The Geological History Of Atp-370p, Northern Drummond Basin, Central Eastern Queensland And The Influence Of The Tectonic Evolution Of North Eastern Australia On Its Development.
Ryan, Peter J.
Honours Degree, 1988
University of Adelaide
Deposition, in the Late Devonian to Early Carboniferous, of approximately 12,000 metres of almost entirely fluvial sediments, occurred in the extensional, foreland environment of an adjacent, easterly migrating magmatic arc. There was some volcanic input from this arc and minor marine deposition occurred early in the basin's history.
The northern Drummond Basin appears to have undergone three separate, major tectonic events; extension in the Late Devonian to Early Carboniferous, uplift in the Mid to Later Carboniferous, which produced a low angle unconformity between the Drummond and the overlying Galilee Basin, and Mid to Late Triassic compression.
Interpretation of the seismic lines recognised the structural style of the northern Drummond Basin to be essentially compressive.
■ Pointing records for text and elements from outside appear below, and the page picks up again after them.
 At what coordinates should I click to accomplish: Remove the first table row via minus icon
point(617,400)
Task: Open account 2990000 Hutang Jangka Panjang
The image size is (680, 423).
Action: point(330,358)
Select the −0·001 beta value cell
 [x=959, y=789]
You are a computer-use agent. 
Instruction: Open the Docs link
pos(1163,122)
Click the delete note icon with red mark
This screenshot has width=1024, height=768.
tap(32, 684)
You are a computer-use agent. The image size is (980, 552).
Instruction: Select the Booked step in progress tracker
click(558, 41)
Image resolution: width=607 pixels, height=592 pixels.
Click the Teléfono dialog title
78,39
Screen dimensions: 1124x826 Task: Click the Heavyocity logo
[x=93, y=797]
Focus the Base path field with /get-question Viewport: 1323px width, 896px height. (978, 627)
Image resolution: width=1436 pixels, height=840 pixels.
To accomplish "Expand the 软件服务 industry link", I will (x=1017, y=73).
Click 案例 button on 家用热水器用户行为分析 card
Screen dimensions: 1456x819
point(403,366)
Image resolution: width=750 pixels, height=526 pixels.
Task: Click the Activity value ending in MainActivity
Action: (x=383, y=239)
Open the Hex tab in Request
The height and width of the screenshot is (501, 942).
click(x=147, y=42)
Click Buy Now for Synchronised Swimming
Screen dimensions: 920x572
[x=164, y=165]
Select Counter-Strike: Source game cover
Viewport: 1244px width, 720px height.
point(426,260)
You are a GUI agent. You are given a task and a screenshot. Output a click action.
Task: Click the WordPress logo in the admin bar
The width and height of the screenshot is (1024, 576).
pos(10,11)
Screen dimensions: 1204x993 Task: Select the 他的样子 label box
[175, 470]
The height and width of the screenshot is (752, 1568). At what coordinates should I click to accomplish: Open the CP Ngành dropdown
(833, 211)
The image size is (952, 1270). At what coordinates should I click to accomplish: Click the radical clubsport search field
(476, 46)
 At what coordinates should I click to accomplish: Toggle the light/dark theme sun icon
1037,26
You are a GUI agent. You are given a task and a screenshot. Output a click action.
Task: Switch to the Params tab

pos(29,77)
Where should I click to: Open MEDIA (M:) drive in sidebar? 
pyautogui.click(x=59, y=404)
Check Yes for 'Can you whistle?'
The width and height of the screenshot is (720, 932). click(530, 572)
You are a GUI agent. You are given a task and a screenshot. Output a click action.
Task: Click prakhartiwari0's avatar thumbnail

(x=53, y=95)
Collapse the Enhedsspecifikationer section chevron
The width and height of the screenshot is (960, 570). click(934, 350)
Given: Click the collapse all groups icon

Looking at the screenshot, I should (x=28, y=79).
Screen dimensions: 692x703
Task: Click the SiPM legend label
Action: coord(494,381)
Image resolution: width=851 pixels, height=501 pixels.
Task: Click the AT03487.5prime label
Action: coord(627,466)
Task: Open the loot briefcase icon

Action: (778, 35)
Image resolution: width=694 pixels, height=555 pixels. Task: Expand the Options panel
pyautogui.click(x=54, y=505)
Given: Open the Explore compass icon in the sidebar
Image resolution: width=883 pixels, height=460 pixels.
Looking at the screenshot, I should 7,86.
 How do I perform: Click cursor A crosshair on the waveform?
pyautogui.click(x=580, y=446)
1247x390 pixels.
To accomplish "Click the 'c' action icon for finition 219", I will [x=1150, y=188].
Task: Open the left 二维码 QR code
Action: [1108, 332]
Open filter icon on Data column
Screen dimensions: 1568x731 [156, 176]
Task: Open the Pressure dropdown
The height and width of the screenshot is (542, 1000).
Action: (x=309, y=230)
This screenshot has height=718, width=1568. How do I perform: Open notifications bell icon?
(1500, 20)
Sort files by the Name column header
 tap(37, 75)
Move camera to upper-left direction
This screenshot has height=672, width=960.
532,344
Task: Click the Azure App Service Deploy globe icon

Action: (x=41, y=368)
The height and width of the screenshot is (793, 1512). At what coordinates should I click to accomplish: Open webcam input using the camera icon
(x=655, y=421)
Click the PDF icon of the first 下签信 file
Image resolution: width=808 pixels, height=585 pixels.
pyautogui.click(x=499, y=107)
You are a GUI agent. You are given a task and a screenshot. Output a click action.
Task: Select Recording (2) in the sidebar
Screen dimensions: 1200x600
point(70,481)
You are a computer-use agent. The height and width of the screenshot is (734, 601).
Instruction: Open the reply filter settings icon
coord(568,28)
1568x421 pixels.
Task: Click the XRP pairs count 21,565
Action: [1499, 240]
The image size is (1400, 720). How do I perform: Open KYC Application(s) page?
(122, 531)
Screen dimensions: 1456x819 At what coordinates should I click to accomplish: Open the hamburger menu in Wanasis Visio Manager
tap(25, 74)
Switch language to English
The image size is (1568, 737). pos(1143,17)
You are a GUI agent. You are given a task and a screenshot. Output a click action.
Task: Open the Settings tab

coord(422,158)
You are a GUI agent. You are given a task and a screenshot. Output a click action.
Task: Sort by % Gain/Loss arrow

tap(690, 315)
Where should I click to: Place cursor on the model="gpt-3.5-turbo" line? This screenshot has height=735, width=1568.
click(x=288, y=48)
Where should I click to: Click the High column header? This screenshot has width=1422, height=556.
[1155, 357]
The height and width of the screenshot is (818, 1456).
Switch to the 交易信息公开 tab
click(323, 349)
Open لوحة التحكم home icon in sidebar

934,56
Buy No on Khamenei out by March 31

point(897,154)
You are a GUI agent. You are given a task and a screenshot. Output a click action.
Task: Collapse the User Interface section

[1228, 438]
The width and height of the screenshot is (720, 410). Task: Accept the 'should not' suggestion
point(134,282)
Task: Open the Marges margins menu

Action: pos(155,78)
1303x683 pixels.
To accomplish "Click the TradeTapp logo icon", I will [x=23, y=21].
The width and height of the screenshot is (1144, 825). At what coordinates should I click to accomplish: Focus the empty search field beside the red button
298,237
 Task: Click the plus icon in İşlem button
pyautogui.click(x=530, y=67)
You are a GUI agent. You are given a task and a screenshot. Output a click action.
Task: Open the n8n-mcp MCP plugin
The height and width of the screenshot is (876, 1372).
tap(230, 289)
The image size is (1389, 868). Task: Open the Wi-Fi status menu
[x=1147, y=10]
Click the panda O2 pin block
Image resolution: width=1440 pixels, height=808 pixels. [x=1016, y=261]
Analysis of faults, both along the lines and by projection of them onto a subsurface horizon, has shown the basin to have undergone structural inversion.
Recent theories on the Late Palaeozoic evolution of eastern Australia, outlined several structural models which place the evolution of the Drummond Basin in a regional context.
Maturation and source/reservoir studies have shown the northern Drummond Basin, in the study area, to be unprospective for hydrocarbons.